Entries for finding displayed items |
== == ==

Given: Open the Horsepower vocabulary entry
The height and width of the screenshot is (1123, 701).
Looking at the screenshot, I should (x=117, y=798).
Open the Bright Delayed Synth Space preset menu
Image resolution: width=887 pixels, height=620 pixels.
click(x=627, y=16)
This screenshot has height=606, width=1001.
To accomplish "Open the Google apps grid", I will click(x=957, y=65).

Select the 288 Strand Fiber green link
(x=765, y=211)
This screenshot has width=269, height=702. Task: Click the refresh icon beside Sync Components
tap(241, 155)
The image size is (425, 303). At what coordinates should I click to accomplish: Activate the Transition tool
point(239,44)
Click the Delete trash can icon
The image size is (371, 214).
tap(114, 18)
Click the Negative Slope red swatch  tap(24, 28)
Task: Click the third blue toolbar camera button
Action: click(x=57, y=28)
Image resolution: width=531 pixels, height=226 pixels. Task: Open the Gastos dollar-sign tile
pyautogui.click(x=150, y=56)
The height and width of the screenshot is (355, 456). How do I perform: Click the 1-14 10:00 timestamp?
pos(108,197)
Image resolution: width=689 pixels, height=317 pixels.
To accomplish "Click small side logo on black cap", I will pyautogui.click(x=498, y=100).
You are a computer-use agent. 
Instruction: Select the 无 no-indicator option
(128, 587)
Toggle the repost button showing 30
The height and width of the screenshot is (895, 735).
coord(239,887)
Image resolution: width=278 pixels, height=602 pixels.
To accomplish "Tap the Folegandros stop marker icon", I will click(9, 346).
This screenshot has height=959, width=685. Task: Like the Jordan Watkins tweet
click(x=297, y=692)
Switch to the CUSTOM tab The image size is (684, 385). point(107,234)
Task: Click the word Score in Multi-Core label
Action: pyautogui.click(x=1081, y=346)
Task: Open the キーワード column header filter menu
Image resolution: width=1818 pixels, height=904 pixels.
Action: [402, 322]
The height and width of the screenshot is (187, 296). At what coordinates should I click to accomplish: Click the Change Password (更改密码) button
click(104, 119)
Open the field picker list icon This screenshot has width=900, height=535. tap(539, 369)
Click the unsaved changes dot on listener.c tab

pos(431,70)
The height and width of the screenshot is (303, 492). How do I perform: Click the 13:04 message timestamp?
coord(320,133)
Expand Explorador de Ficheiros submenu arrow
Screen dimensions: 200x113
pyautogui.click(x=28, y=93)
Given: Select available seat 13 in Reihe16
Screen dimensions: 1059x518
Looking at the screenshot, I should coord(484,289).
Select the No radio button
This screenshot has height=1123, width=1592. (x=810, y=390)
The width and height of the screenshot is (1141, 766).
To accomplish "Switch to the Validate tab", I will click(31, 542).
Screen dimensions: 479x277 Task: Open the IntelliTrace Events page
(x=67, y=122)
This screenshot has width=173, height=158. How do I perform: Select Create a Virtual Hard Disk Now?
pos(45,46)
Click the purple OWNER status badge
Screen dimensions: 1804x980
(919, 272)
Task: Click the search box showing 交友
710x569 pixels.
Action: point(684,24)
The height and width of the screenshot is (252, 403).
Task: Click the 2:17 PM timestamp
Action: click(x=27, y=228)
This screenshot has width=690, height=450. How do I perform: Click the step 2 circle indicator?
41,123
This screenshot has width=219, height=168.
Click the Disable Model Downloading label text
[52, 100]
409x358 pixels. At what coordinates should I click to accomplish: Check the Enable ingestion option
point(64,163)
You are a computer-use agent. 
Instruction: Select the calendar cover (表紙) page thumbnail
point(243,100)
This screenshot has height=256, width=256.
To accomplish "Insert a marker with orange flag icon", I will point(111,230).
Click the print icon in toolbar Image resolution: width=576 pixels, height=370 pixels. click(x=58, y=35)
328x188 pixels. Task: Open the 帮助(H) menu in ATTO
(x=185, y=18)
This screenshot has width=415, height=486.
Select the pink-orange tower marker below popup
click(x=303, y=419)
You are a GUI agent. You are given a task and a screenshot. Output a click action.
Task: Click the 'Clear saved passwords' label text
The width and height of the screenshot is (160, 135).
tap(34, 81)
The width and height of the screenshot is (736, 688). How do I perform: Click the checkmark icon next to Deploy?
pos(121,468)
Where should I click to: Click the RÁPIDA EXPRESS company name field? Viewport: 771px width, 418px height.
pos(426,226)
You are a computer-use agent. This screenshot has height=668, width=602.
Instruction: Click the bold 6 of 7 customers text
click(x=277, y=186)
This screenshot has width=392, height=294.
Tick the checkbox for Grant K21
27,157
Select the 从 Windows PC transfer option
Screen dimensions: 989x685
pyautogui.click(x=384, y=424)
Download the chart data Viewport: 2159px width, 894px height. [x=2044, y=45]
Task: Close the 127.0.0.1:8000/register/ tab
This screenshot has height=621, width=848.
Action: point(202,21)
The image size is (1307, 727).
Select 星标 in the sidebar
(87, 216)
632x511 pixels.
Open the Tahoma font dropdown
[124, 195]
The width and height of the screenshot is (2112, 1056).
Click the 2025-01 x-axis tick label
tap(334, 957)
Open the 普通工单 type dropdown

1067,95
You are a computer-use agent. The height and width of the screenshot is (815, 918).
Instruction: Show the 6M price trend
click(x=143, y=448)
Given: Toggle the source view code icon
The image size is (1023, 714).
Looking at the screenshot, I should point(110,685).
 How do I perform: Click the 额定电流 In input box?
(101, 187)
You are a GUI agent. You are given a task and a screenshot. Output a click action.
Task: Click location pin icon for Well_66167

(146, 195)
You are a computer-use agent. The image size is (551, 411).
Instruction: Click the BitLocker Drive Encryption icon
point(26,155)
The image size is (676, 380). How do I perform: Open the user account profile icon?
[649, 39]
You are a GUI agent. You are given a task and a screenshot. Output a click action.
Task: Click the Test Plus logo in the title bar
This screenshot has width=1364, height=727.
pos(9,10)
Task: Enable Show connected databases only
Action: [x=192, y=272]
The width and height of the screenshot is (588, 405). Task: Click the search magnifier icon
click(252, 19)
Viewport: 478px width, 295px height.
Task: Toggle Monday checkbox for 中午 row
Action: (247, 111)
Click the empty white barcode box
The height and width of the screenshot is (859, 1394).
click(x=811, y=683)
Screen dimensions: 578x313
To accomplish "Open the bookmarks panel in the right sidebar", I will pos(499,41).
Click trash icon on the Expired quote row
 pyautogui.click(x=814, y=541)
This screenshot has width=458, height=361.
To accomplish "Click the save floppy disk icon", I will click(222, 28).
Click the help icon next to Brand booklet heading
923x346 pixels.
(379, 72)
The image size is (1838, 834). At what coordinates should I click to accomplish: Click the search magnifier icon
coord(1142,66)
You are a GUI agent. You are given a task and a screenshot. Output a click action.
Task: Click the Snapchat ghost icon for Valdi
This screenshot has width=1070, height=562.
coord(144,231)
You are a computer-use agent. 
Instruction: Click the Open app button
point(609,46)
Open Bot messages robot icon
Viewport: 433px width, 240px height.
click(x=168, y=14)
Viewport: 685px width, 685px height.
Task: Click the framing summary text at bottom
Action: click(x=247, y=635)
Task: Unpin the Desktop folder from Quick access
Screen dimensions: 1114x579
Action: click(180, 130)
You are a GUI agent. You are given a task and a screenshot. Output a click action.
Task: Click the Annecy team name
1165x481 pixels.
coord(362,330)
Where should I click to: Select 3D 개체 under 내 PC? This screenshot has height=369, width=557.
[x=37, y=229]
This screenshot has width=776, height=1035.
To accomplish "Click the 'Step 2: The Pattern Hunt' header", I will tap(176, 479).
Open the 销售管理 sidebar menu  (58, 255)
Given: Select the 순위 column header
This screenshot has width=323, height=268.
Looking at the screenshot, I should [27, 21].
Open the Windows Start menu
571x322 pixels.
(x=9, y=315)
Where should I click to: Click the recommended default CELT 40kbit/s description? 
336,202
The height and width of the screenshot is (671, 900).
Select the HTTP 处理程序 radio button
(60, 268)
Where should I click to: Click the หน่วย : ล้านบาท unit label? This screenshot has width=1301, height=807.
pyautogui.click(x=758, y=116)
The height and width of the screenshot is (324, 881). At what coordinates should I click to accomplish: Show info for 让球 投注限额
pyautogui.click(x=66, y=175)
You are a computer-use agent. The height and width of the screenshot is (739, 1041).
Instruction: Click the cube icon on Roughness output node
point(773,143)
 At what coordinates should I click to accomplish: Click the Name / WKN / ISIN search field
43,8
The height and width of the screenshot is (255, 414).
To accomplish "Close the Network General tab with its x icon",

== == ==

TASK PROMPT | Write out the lines between the one containing "Select the 288 Strand Fiber green link" and the one containing "Action: click(x=57, y=28)", inclusive, replacing "icon" with "symbol" and leaving everything else unchanged.

CORRECT RESPONSE |
Select the 288 Strand Fiber green link
(x=765, y=211)
This screenshot has width=269, height=702. Task: Click the refresh symbol beside Sync Components
tap(241, 155)
The image size is (425, 303). At what coordinates should I click to accomplish: Activate the Transition tool
point(239,44)
Click the Delete trash can symbol
The image size is (371, 214).
tap(114, 18)
Click the Negative Slope red swatch  tap(24, 28)
Task: Click the third blue toolbar camera button
Action: click(x=57, y=28)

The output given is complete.